Alexander Borodin was a much loved and greatly respected figure, but heart attacks and a bout of cholera seriously undermined his health. However it was entirely in character that early in 1887 he returned from an important academic engagement to attend a fancy dress ball at the Academy.
Wearing a red shirt and high boots, Russia’s national costume, he joined the dancing in great good humor and high spirits.
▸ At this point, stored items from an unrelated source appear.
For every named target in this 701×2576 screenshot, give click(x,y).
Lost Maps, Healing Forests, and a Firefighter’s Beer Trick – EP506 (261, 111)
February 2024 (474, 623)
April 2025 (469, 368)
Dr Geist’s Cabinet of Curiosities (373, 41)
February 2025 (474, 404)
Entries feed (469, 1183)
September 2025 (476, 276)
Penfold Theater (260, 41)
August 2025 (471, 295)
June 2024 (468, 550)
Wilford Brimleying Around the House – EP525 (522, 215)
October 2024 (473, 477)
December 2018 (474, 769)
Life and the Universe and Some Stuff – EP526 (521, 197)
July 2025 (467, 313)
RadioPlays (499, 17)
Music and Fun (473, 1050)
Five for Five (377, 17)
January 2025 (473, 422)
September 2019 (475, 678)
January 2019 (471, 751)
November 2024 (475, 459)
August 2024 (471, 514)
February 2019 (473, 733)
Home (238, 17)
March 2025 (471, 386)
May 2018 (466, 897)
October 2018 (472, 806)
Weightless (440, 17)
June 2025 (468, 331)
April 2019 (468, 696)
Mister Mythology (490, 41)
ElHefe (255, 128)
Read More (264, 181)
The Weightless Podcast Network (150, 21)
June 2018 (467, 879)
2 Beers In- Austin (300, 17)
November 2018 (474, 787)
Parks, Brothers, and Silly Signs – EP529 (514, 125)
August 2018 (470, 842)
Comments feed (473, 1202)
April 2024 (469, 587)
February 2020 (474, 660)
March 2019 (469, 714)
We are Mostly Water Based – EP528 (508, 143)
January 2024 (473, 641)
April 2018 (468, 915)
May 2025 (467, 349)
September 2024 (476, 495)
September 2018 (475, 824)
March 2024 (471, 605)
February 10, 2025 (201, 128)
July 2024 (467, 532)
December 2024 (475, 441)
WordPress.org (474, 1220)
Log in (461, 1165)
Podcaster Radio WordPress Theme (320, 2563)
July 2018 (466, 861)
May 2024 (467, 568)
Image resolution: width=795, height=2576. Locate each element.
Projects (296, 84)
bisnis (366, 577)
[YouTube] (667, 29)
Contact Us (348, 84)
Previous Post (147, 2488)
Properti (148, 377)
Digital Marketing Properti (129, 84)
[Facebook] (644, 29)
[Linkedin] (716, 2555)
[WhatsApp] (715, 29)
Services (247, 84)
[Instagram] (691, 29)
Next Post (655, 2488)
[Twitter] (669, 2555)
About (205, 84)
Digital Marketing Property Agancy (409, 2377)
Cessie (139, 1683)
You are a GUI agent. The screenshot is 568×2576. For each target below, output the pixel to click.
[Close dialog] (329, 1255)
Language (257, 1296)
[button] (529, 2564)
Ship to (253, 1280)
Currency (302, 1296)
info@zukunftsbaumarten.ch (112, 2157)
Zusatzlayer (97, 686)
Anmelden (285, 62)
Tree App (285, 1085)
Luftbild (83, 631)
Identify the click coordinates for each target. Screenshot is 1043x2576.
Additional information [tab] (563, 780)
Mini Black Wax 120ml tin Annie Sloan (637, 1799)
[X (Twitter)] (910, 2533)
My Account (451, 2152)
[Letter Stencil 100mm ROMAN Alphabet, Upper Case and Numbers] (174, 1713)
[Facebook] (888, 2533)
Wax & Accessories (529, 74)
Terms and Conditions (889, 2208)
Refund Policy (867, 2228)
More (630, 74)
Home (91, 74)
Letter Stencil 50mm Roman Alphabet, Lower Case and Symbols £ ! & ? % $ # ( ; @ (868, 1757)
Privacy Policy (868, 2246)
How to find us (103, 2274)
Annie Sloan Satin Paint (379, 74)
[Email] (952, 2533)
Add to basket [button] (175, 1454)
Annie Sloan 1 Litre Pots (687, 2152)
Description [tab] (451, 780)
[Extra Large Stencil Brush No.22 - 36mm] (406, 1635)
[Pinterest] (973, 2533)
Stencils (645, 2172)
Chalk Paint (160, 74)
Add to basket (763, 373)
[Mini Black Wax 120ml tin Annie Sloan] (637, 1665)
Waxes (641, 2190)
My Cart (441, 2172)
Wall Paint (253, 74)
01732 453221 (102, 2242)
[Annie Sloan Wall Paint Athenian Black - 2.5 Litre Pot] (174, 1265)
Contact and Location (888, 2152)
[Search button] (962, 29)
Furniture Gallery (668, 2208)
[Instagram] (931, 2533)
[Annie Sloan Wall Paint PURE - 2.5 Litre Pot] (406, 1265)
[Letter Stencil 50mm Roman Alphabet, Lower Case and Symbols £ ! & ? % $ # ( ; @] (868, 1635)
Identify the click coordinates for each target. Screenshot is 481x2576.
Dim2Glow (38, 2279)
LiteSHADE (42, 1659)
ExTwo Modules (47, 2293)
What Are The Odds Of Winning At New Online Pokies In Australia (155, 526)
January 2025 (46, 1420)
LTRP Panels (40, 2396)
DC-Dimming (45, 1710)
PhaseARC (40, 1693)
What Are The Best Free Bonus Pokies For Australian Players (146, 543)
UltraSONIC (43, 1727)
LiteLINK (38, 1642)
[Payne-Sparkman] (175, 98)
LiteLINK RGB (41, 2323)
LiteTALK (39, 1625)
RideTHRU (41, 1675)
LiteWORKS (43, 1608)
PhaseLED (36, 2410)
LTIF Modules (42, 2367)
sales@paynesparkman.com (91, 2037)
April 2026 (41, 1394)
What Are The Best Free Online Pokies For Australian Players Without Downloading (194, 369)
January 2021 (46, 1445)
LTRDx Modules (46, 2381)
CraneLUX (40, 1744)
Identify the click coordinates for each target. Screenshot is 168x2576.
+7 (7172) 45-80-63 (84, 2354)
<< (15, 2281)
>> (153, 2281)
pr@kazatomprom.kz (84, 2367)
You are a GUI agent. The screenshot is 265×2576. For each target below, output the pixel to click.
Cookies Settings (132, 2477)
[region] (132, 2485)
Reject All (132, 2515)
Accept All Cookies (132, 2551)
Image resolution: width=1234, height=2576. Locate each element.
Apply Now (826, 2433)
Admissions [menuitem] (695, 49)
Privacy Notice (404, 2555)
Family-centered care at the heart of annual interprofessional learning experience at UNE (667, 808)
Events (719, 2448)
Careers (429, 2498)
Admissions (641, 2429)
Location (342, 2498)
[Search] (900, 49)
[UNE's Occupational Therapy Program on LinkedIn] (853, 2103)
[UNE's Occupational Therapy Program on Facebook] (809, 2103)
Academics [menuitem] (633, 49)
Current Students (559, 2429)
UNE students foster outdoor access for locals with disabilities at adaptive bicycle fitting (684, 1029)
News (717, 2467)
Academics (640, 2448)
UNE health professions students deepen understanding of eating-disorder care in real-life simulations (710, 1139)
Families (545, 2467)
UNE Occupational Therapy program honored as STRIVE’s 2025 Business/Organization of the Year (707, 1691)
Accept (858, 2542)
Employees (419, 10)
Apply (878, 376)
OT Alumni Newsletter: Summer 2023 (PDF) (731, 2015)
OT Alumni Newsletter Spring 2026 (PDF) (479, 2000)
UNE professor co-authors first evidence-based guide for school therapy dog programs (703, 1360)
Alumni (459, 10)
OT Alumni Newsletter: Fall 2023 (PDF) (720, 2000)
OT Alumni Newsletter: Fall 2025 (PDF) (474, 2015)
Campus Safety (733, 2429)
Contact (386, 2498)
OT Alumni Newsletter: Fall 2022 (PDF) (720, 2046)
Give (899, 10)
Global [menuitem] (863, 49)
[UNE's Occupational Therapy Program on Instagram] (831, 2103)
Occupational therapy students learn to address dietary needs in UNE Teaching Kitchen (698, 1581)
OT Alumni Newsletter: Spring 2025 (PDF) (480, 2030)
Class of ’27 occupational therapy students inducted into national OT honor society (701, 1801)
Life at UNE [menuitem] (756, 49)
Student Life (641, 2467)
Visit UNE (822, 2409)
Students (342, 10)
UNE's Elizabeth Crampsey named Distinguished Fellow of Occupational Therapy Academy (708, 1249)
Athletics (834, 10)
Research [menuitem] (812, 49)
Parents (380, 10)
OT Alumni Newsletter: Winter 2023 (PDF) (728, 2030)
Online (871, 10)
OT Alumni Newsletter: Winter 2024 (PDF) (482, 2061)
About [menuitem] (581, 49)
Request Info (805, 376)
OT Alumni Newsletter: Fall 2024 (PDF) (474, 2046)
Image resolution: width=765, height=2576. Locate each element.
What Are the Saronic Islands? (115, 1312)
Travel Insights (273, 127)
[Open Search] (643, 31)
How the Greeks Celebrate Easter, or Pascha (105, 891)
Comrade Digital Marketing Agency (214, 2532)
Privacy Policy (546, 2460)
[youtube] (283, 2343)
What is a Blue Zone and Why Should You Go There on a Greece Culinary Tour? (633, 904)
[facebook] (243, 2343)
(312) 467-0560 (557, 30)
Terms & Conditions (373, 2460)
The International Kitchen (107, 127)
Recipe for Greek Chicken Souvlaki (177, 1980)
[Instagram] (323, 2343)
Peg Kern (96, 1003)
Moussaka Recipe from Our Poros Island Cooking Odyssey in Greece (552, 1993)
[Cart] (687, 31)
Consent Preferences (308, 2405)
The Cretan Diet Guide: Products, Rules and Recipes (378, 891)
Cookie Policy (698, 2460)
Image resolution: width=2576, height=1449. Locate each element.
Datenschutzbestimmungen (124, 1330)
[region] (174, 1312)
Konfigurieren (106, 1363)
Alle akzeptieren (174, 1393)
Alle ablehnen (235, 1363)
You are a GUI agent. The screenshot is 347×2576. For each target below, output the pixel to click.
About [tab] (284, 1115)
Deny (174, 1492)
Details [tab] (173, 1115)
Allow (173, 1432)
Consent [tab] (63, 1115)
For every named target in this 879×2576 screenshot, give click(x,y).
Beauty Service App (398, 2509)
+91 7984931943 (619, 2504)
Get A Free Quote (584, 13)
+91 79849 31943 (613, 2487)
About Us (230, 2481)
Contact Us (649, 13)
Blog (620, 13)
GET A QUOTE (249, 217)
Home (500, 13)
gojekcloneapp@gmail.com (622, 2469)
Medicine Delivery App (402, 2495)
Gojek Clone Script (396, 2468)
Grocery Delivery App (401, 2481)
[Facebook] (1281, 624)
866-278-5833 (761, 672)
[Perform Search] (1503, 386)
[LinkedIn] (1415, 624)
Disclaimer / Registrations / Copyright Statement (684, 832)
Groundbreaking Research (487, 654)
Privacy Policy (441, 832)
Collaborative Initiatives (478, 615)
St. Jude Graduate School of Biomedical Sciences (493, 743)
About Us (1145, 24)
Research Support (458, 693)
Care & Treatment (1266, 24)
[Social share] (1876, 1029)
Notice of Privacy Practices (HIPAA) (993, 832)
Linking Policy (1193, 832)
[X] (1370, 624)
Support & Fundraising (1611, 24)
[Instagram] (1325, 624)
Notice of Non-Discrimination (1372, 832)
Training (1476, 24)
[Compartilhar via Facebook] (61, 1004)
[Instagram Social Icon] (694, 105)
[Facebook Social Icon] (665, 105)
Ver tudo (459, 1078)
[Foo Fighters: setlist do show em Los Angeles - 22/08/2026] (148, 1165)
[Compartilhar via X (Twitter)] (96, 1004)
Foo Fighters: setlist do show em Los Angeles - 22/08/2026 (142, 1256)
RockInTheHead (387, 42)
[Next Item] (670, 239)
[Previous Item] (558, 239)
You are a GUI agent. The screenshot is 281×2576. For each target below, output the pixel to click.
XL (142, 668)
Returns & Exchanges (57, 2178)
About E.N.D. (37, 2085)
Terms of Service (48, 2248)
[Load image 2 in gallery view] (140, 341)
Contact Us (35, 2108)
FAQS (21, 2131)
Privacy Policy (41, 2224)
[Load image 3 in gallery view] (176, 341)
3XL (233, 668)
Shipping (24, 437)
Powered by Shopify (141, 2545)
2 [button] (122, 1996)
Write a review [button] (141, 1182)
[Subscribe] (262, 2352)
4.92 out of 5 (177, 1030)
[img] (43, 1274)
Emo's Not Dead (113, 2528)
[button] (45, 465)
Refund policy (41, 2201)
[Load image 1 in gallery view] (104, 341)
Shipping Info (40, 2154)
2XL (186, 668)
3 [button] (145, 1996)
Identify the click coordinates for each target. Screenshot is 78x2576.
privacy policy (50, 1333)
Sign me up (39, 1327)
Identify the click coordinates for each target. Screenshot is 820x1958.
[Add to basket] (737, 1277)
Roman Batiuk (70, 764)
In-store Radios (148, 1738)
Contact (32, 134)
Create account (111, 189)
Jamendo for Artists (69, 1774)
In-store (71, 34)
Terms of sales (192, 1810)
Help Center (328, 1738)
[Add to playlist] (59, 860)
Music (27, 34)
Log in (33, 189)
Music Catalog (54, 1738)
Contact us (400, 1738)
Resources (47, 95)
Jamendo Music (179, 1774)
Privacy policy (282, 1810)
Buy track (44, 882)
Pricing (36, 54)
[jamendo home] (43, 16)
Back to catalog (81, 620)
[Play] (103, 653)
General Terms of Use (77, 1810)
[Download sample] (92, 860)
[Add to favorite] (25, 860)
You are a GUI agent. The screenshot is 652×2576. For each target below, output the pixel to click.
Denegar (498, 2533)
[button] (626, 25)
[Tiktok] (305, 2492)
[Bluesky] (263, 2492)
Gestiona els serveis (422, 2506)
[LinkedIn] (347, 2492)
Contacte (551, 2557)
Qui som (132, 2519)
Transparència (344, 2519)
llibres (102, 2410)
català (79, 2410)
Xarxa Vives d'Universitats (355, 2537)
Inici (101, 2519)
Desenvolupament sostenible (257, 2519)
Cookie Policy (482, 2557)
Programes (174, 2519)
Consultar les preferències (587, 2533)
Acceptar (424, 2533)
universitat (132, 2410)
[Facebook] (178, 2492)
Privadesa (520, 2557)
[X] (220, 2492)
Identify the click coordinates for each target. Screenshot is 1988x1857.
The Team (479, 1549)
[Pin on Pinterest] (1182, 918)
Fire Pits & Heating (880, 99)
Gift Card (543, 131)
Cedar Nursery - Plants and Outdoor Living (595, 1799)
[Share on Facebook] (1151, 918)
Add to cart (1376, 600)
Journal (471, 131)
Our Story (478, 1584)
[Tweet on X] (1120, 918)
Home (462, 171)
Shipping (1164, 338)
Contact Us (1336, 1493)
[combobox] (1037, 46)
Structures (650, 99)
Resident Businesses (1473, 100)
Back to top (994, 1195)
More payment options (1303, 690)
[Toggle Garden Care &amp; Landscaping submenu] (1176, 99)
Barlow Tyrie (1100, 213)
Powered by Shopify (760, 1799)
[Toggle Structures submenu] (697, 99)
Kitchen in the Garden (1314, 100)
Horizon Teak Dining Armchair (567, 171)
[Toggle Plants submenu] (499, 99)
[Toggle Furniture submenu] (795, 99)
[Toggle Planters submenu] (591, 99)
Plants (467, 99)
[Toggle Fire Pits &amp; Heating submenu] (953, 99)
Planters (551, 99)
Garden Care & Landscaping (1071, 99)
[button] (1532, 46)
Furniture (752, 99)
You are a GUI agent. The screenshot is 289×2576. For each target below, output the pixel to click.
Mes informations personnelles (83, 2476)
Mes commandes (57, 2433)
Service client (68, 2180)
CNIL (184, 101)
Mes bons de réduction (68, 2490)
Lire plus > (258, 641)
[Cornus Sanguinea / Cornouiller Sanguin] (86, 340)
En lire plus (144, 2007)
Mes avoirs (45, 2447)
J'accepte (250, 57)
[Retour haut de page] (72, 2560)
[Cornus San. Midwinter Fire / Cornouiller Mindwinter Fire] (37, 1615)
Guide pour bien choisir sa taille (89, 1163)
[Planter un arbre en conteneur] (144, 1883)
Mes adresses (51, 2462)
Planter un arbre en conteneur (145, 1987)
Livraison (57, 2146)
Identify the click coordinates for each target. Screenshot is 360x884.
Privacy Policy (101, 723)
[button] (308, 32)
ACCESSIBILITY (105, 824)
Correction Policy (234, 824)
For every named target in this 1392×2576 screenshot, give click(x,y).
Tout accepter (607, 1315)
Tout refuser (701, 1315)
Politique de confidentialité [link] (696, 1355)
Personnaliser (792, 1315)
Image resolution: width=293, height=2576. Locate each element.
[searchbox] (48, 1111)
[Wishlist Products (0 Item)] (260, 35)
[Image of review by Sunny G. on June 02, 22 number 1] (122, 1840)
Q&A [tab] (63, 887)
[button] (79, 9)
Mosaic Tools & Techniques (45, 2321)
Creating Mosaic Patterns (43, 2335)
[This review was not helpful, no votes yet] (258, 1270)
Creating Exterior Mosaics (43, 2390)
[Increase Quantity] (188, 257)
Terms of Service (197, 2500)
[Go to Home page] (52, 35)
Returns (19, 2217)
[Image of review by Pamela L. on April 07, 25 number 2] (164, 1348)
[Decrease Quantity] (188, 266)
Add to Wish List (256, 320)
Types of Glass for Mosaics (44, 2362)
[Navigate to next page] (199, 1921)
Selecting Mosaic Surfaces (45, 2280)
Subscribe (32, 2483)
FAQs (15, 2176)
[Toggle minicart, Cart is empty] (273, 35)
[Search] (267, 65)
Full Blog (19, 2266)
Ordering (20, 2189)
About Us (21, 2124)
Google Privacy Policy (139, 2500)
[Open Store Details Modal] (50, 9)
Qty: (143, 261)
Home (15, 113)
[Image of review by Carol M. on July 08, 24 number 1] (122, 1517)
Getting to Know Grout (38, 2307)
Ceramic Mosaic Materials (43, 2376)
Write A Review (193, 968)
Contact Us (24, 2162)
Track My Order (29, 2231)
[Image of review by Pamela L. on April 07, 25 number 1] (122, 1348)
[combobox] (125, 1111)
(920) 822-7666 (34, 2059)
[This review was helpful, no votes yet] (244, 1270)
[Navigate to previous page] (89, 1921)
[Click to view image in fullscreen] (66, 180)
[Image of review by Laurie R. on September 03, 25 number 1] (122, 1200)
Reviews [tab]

Then, at midnight, as the festivities reached a climax, he fell back, and within a few seconds died from heart failure.
Borodin’s music is full of romantic charm and enticing melody, and much of it also rings with the pageantry and landscape of old Russia; of onion-domed churches, richly decorated icons, and the vastness of the land.
Because he chose to devote most of his energies to his full time career as an experimental chemist and running a scientific institute in St. Petersburg , Borodin’s reputation as a major composer rests on a remarkably small number of works, but they are of such originality and high quality that his place in the annals of Russian music is assured.